Back in November, 43-year-old Kyle Dowie was fired from his job of 25 years for trying to cash in 20 cents worth of bottle-deposit credits that did not belong to him. Dowie’s job involved processing bottles and cans brought in for redemption at a Hy-Vee store in Des Moines, Iowa; it was a job that many would consider “monotonous or dirty” but that was, as his 72-year-old mother, Jean Ann Johnson, put it, a “lifeline” to him. Dowie has intellectual disabilities and Tourette’s Syndrome and last week a complaint was filed with the Iowa Civil Rights Commission on his behalf alleging that he had been discriminated against on the basis of his disability. As Dowie said in the statement, “I am mentally retarded, but Hy-Vee did not take that into account when ending my employment over twenty cents.”
Just today, the Des Moines Register reports that Hy-Vee has invited Dowie to rejoin the company. In a memo to employees, Ron Taylor, executive vice president of Hy-Vee, stated that the company was willing to reinstate Dowie:
The text of Taylor’s message to employees said Dowie’s dismissal was “due to violating company policies.” It added that while it was within its right to dismiss Dowie, “his departure has led many individuals to mischaracterize our company” and includes a comment that it is in the best interests of the company and Dowie for him to rejoin Hy-Vee.

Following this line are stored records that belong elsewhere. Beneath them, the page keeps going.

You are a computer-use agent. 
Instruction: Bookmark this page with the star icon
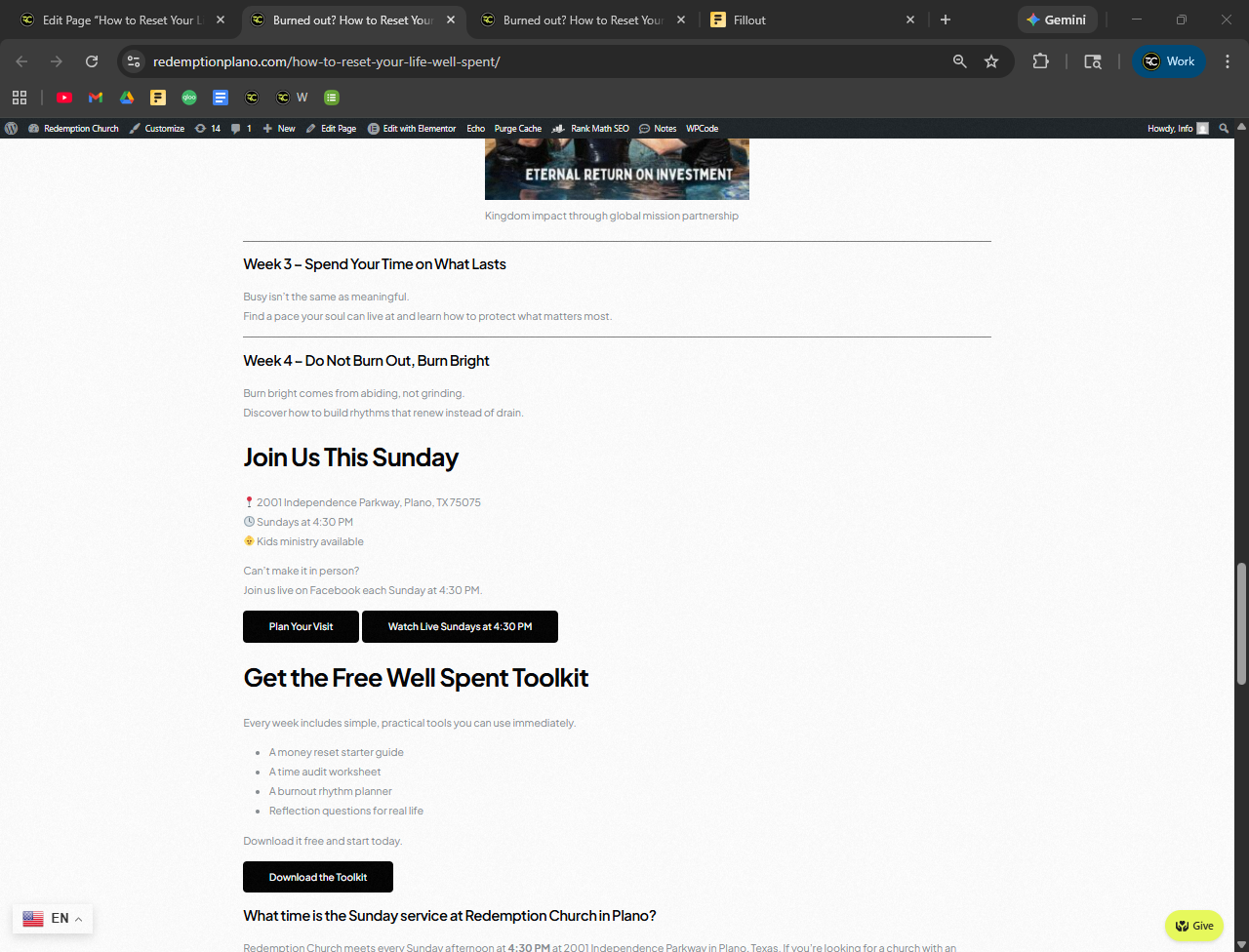click(x=991, y=61)
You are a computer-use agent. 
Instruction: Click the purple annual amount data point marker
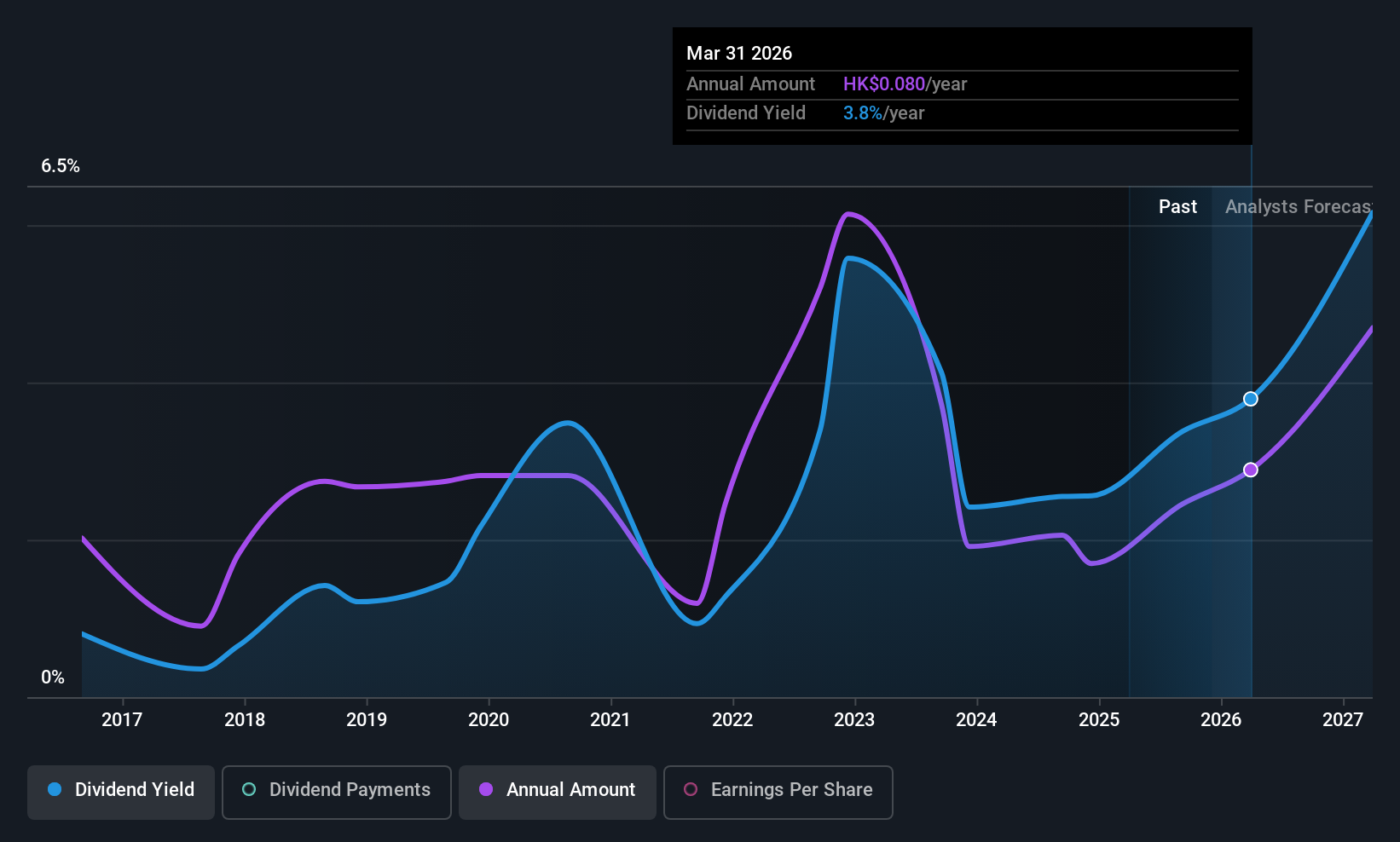coord(1251,470)
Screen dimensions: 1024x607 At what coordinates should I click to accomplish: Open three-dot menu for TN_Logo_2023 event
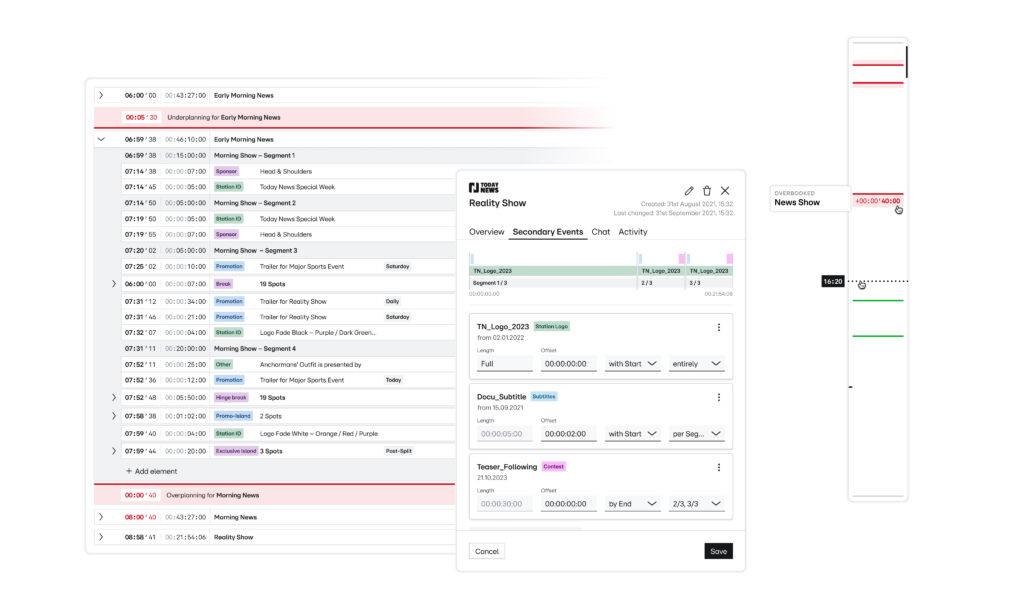coord(718,327)
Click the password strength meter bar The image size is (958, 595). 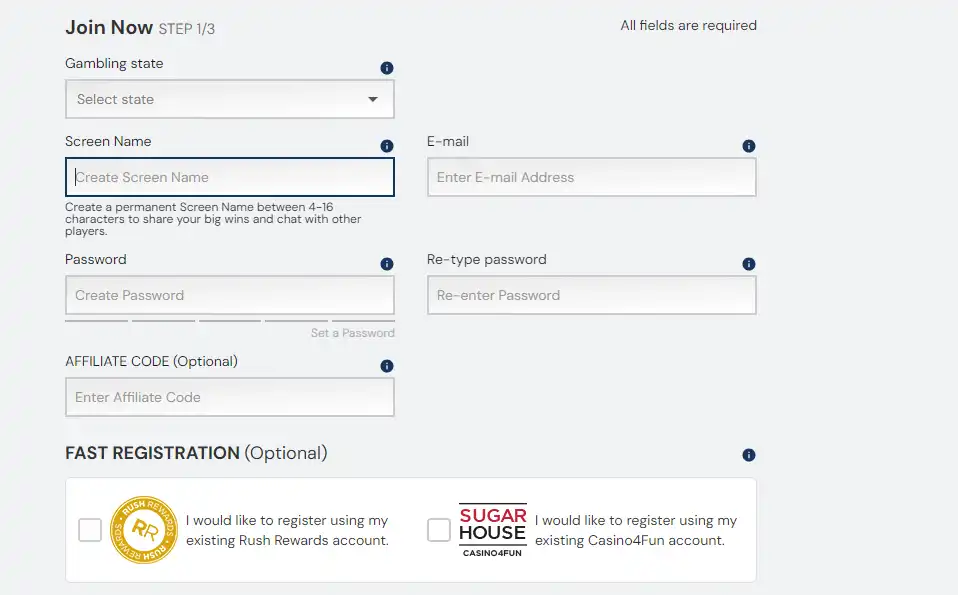[229, 320]
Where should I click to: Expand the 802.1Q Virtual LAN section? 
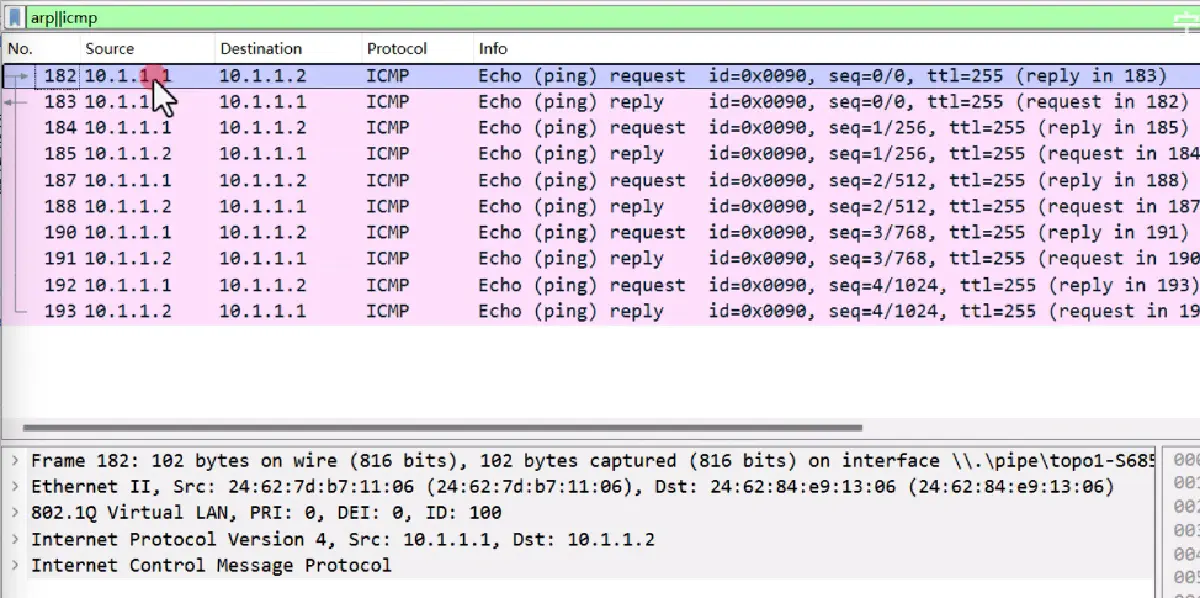[x=14, y=513]
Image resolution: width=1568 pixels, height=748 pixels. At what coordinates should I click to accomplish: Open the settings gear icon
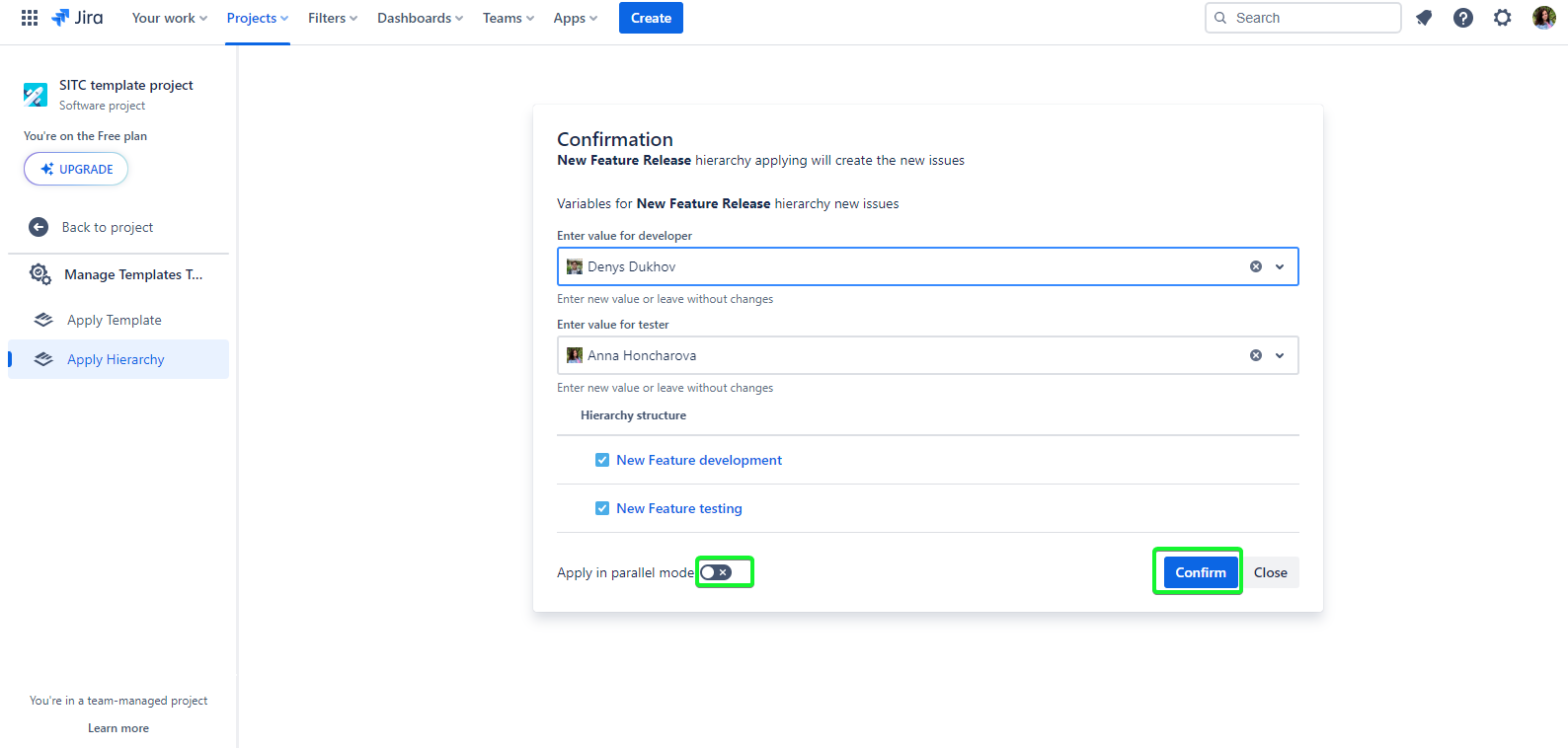pyautogui.click(x=1502, y=18)
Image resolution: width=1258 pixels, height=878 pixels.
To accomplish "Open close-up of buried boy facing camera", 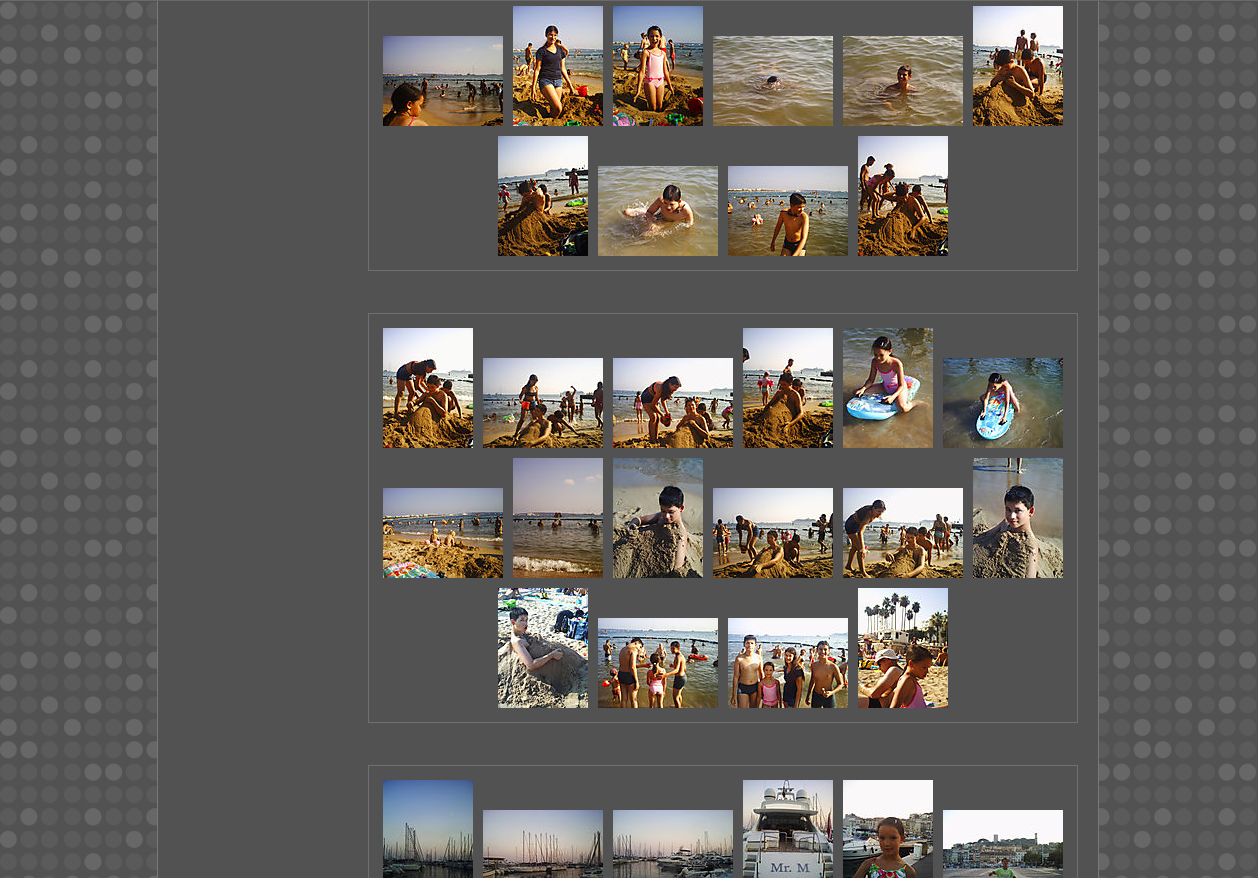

Hy-Vee executive Taylor’s memo added that Hy-Vee has a long history of creating jobs for the mentally and physically disabled. While this is certainly commendable, the company’s firing of Dowie over 20 cents is all the more puzzling. Dowie had been written up before for redeeming unclaimed credit slips — the most recent time was eight years ago — due to becoming confused. Hy-Vee had not fired him over those previous instances of “violating company policies” so why did it do so in November?
Dowie’s mother, Johnson, says that Hy-Vee’s offer is not for the job that Dowie previously had but for a corporate job. Dowie’s lawyer, Brooke Timmer, tells AOL Jobs that he is “just really scared and confused” and is not yet sure if he’ll take the offer. But Dowie is, for sure, eager to get back to work.
The Des Moines Register also notes that, after columnist Rekha Basu wrote about Dowie on January 20, a ”petition on the site Care2, demanding that Dowie be rehired, gathered more than 19,000 signatures.” A huge thanks to Care2 members who signed the petition and showed their support for Dowie. I am hopeful that my 14 1/2 son Charlie, who’s on the moderate to severe end of the autism spectrum, might be able to have a job someday. Knowing that so many people out there demanded that Hy-Vee rehire Dowie means a lot.